"Yusuf, kemasi barang-barangmu. Kita akan berangkat!"
Sosok Yusuf yang diperintah adalah keponakan dari pendekar bermata satu. Panglima tua tubuhnya tambun. Pendekar yang kemampuannya mulai menurun ini bernama Shirkuh. Saat itu bulan Desember 1168. Lebih dari duapuluh tahun sebelum pecah Perang Salib Kedua yang akan jadi peristiwa penting Kerajaan Islam merebut Kota Jerusalem.
Pemuda yang mendapat perintah itu sangat berbeda dengan pamannya. Kurus, dan ringkih. Usianya masih tergolong muda, 31 tahun. Tampan, berkulit cerah, dan punya garis wajah melankolis. Nama lengkapnya Yusuf bin Najmudin. Dari Suku Kurdi.
Pada hari itu ia ditugaskan Sultan Nuruddin untuk mengantar Shirkuh membawa pasukan Kerajaan Islam dari Damaskus menuju Mesir guna membebaskan Mesir dari serangan orang-orang Kristen. Saat itu Yusuf begitu amat takut.
"Seperti seorang pria yang diantar menuju kematiannya," kesan Yusuf sebagaimana digambarkan Karen Amstrong dalam Holy War: The Crusades and Their Impact an Today's World.
Setelah memasuki Mesir beberapa bulan kemudian, sang paman mendadak meninggal dunia. Garis takdir, Mesir sudah berhasil dikuasai. Masalah baru muncul kemudian; siapa yang harus menggantikan Shirkuh?
Rupanya, Yusuf masuk incaran radar. Banyak Amir -pemimpin, yang lebih layak ketimbang Yusuf. Tapi, beberapa petinggi menginginkan seseorang yang loyal dengan kepribadian yang bersahabat. Catat; sosok bersahabat!
Yusuf terbilang paling muda. Tampak tidak punya pengalaman serta paling lemah di antara para Amir dalam pasukan Shirkuh. Garis takdir, ia pun dipilih untuk memimpin Mesir.

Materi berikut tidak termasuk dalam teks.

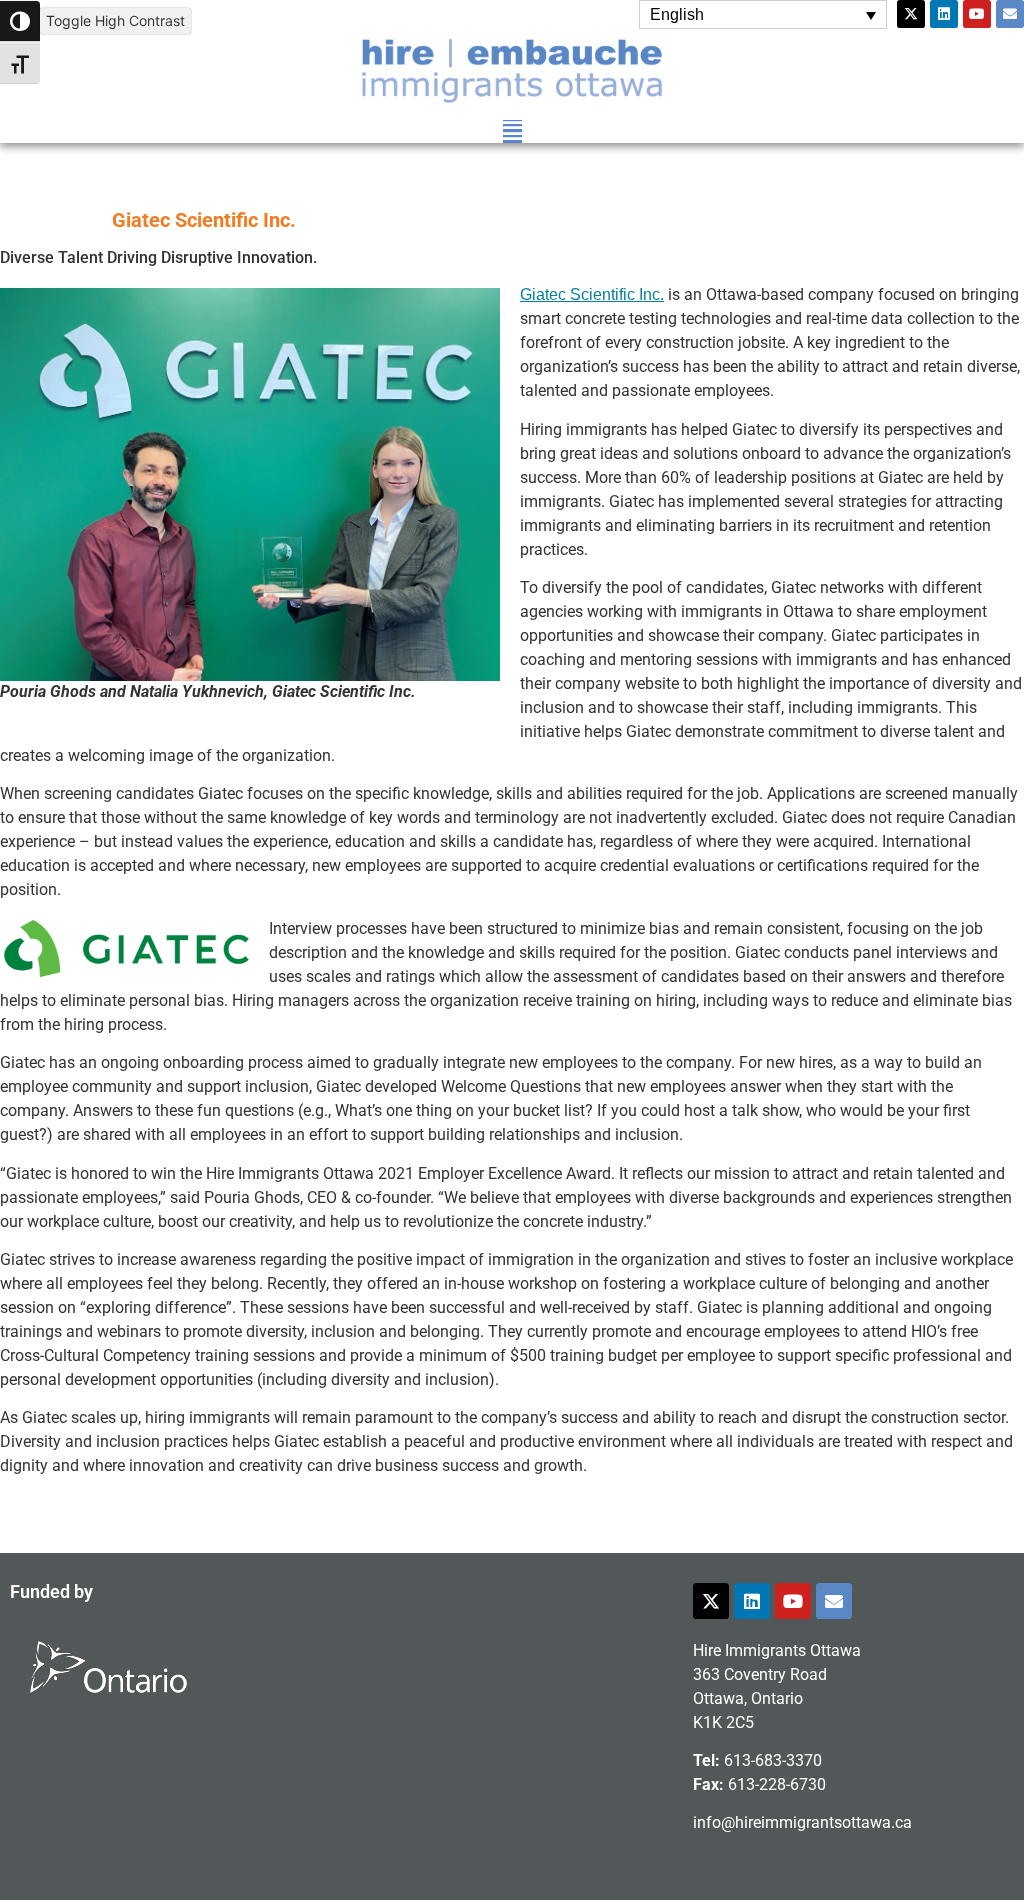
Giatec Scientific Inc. (592, 294)
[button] (512, 131)
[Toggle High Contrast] (20, 21)
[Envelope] (1010, 14)
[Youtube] (977, 14)
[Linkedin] (944, 14)
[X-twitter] (911, 14)
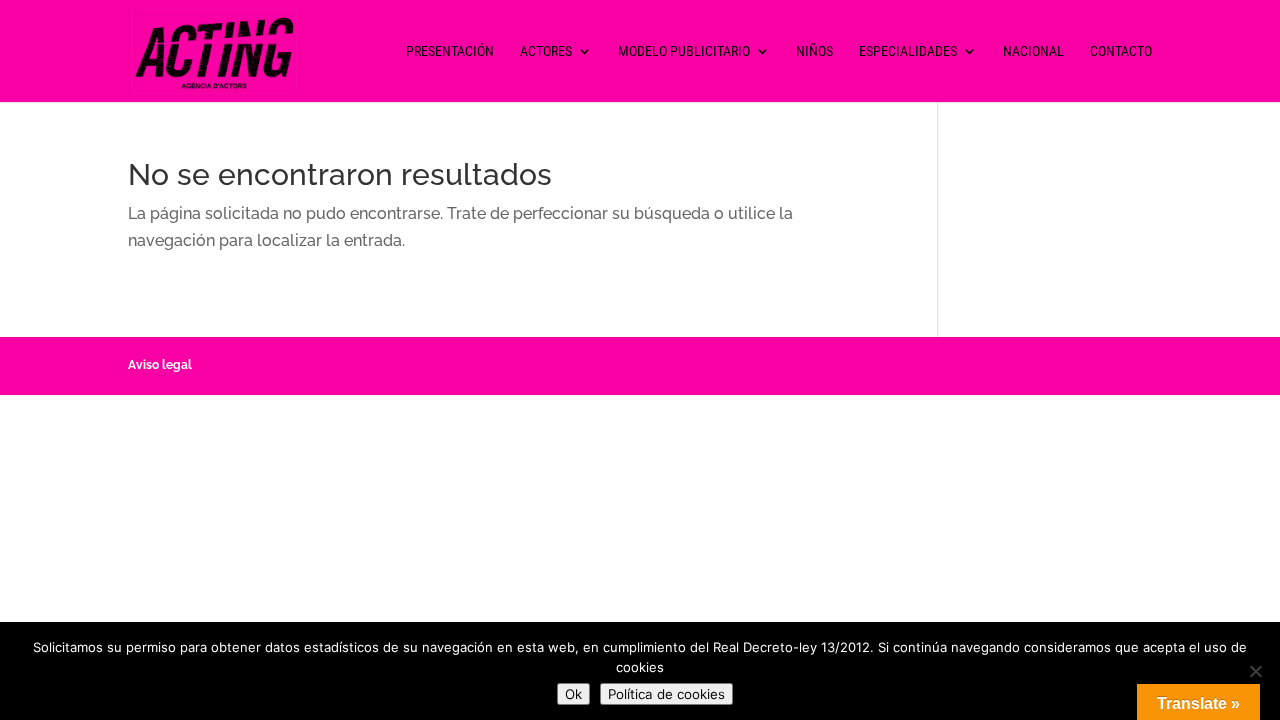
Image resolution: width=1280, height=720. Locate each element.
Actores (546, 51)
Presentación (450, 51)
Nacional (1033, 51)
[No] (1255, 671)
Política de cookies (666, 694)
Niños (814, 51)
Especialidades (908, 51)
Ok (573, 694)
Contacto (1121, 51)
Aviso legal (160, 365)
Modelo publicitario (684, 51)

Figur yang tadinya dianggap lemah dan terlalu lembek ini malah menjelma menjadi sosok kuat. Siapa sangka di kemudian hari malah paling efektif dalam kampanye jihad merebut Jerusalem.
Penuh Tenggang Rasa
"Ketika Tuhan memberiku Negeri Mesir, aku yakin bahwa Dia juga bermaksud memberiku tanah Palestina" demikian kata-kata pelantikan Yusuf sebagai Wazir -setingkat gubernur, di Mesir.